> [GOAL] Collect every line below that contains the string "Image" and copy each one in full. Matching is case-sensitive.

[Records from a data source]

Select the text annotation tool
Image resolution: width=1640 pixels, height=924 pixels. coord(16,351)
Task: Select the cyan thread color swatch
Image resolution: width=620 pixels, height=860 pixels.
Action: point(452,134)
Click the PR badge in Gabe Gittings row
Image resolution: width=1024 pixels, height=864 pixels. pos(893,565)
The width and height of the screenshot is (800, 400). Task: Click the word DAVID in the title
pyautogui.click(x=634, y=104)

> [ANSWER BELOW]
Image resolution: width=1640 pixels, height=924 pixels. coord(16,351)
Image resolution: width=620 pixels, height=860 pixels.
Image resolution: width=1024 pixels, height=864 pixels. pos(893,565)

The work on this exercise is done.